[Stored data entries]
# # # # # # #
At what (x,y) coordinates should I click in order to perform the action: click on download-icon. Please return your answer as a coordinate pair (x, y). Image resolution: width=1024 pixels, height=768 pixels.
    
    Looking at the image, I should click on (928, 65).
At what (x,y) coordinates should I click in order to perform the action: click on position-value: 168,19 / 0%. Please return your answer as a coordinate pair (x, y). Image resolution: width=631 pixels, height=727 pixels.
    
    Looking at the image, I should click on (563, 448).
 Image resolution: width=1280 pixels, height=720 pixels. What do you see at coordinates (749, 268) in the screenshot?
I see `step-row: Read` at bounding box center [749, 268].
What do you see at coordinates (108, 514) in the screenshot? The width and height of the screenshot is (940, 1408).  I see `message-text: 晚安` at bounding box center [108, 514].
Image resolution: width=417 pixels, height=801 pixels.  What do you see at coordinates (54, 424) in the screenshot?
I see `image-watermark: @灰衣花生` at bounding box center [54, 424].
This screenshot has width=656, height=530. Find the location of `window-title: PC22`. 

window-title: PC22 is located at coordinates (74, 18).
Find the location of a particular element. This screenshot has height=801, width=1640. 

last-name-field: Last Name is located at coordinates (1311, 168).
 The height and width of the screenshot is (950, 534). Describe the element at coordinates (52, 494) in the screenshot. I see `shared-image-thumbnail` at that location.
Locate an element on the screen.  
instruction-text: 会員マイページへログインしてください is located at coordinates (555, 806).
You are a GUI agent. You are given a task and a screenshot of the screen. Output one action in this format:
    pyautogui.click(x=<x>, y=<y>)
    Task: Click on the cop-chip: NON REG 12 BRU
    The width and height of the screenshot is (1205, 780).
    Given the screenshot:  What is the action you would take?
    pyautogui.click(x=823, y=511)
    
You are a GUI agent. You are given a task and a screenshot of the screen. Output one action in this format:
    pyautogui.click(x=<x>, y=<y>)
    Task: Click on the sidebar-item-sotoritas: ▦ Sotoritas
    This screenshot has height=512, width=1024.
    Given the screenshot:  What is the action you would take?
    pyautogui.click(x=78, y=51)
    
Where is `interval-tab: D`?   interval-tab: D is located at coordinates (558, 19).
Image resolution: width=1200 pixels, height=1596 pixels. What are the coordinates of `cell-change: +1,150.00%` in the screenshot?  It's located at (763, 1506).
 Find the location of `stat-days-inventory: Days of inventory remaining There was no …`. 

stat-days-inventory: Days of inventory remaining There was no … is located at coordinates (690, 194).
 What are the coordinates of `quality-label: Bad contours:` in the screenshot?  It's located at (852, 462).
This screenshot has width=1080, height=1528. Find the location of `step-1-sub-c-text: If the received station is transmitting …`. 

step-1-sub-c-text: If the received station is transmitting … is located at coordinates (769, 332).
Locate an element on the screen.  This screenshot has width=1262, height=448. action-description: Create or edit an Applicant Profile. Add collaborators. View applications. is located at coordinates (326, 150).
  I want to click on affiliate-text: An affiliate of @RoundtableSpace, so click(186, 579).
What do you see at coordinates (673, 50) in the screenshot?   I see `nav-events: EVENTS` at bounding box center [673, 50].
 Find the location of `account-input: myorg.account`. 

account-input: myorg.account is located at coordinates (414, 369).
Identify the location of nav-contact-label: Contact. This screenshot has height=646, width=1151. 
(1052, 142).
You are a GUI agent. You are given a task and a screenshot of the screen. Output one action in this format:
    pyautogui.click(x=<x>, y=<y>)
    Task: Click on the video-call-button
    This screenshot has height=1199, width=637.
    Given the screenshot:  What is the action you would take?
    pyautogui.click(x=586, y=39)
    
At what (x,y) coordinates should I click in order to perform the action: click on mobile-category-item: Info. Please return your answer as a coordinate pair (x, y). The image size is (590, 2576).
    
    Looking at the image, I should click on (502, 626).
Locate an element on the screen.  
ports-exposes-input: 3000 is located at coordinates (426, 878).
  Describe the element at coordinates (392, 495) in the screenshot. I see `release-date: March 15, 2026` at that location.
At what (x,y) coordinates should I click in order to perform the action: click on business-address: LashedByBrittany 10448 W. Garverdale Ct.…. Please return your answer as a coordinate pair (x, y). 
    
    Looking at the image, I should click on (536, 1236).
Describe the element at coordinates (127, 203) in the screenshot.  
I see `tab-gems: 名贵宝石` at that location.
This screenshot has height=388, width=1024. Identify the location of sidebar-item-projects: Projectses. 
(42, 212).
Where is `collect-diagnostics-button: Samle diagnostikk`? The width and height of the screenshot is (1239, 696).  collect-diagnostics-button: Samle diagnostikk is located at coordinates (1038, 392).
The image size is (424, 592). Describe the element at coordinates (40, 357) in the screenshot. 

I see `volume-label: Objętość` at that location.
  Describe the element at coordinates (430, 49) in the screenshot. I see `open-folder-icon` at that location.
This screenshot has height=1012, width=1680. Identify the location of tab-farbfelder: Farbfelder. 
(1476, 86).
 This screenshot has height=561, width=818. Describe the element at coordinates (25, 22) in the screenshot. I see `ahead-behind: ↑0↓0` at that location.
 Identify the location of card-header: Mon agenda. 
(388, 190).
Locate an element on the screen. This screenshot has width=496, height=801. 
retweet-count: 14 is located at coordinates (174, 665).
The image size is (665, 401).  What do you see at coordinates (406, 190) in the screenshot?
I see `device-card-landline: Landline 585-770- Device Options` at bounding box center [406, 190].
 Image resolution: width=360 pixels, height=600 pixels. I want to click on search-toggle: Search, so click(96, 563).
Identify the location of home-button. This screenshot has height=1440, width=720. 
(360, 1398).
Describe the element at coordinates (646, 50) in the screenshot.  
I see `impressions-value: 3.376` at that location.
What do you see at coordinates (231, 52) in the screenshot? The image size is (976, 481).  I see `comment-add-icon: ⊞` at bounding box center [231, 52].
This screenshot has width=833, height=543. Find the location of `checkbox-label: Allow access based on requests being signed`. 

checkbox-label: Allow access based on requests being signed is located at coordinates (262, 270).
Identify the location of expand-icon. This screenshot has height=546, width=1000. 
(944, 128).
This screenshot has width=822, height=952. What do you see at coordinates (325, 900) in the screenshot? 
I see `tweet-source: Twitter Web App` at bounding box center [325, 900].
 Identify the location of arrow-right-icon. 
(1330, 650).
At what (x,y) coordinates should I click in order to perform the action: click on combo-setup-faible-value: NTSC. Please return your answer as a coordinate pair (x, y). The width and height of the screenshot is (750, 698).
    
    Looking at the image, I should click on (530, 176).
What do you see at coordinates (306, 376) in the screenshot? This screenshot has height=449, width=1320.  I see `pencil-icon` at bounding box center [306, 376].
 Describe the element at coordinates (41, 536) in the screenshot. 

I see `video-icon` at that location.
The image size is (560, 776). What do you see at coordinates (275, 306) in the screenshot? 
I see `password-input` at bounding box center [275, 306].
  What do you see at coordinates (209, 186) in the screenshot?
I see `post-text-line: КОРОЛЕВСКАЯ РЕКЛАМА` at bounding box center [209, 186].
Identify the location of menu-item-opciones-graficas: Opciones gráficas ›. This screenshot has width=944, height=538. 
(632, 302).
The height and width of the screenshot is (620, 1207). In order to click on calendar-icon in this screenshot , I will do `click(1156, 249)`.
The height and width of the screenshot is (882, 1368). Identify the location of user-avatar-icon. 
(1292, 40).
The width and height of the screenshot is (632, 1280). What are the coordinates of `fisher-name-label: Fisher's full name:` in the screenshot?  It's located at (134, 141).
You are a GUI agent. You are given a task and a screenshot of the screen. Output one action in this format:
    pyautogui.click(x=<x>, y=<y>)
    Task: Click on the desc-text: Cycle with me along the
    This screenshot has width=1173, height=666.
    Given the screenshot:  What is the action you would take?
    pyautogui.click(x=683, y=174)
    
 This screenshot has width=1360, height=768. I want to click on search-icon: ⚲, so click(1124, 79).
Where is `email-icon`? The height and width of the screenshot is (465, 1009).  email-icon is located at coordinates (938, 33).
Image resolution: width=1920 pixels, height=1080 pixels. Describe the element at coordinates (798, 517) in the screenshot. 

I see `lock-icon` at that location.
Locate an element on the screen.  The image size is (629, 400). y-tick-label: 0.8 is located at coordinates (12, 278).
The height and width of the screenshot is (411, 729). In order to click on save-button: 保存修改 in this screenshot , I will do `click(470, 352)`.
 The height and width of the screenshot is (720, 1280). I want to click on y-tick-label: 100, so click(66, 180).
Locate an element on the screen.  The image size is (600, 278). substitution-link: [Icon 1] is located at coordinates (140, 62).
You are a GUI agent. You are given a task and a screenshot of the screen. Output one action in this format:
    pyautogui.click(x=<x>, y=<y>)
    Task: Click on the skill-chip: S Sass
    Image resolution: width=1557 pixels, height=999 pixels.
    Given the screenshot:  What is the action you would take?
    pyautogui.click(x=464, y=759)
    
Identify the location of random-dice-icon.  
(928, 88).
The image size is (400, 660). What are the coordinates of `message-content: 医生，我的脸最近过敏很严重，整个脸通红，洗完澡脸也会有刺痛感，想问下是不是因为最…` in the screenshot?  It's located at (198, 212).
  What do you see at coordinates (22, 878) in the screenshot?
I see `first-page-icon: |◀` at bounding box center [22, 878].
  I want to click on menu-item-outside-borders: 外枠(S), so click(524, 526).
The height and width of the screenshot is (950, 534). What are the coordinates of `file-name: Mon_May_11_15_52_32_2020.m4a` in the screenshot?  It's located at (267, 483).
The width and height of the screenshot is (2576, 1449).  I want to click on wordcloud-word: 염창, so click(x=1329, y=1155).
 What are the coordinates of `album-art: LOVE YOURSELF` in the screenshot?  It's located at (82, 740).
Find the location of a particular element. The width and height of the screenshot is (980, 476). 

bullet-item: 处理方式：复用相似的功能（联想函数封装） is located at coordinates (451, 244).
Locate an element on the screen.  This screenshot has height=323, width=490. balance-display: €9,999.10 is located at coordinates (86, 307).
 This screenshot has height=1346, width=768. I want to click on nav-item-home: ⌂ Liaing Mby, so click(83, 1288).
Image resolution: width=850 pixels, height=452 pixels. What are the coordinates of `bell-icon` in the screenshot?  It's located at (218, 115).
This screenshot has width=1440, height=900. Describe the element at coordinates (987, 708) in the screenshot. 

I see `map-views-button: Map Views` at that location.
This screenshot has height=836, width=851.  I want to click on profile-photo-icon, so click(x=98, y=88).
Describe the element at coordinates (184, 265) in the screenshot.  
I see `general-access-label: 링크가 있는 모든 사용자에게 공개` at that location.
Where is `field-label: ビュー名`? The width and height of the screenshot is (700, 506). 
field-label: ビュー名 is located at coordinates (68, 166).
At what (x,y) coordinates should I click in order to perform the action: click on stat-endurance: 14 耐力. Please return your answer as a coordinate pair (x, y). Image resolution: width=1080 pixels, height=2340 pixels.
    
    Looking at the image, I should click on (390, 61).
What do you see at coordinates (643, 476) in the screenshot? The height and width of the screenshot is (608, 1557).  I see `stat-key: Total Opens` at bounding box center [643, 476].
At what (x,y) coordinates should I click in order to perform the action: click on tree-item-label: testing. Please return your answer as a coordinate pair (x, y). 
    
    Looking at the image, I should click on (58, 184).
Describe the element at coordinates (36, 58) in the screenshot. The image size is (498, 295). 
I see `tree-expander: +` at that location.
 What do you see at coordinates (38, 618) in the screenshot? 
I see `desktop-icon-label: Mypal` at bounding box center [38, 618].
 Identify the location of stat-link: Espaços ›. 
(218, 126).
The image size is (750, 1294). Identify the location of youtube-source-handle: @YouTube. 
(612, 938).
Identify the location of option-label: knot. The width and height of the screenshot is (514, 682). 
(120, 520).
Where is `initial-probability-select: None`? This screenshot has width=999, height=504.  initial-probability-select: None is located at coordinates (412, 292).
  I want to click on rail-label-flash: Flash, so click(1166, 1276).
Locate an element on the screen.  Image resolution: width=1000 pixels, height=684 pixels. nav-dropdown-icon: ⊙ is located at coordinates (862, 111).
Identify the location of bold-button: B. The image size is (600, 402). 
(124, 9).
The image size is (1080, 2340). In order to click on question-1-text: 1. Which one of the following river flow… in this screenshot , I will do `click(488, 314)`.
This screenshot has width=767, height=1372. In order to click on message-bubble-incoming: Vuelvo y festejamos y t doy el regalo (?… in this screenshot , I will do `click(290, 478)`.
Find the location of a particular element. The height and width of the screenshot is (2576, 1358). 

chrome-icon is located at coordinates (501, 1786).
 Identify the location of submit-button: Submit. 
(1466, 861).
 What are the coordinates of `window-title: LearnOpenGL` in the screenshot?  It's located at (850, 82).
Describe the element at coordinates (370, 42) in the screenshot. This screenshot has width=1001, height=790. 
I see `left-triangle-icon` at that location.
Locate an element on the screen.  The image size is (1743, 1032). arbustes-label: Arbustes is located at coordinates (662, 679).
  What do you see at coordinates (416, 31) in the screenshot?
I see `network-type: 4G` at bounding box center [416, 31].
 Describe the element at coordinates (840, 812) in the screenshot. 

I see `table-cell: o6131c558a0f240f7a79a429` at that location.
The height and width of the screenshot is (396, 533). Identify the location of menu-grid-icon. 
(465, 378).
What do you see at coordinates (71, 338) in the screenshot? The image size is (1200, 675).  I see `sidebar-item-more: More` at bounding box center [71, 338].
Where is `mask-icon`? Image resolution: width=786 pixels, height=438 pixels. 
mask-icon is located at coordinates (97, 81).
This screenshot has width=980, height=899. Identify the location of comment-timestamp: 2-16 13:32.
# # # # # # #
Exercise goal: Rewrite the lines of the entries starting at the line that has "Image resolution: width=1200" and ending after the line that has "I want to click on affiliate-text: An". Swap "Find the location of" for "Locate" and keep everything else unchanged.

Answer to the problem:
Image resolution: width=1200 pixels, height=1596 pixels. What are the coordinates of `cell-change: +1,150.00%` in the screenshot?  It's located at (763, 1506).
 Locate `stat-days-inventory: Days of inventory remaining There was no …`. 

stat-days-inventory: Days of inventory remaining There was no … is located at coordinates (690, 194).
 What are the coordinates of `quality-label: Bad contours:` in the screenshot?  It's located at (852, 462).
This screenshot has width=1080, height=1528. Locate `step-1-sub-c-text: If the received station is transmitting …`. 

step-1-sub-c-text: If the received station is transmitting … is located at coordinates (769, 332).
Locate an element on the screen.  This screenshot has width=1262, height=448. action-description: Create or edit an Applicant Profile. Add collaborators. View applications. is located at coordinates (326, 150).
  I want to click on affiliate-text: An affiliate of @RoundtableSpace, so click(186, 579).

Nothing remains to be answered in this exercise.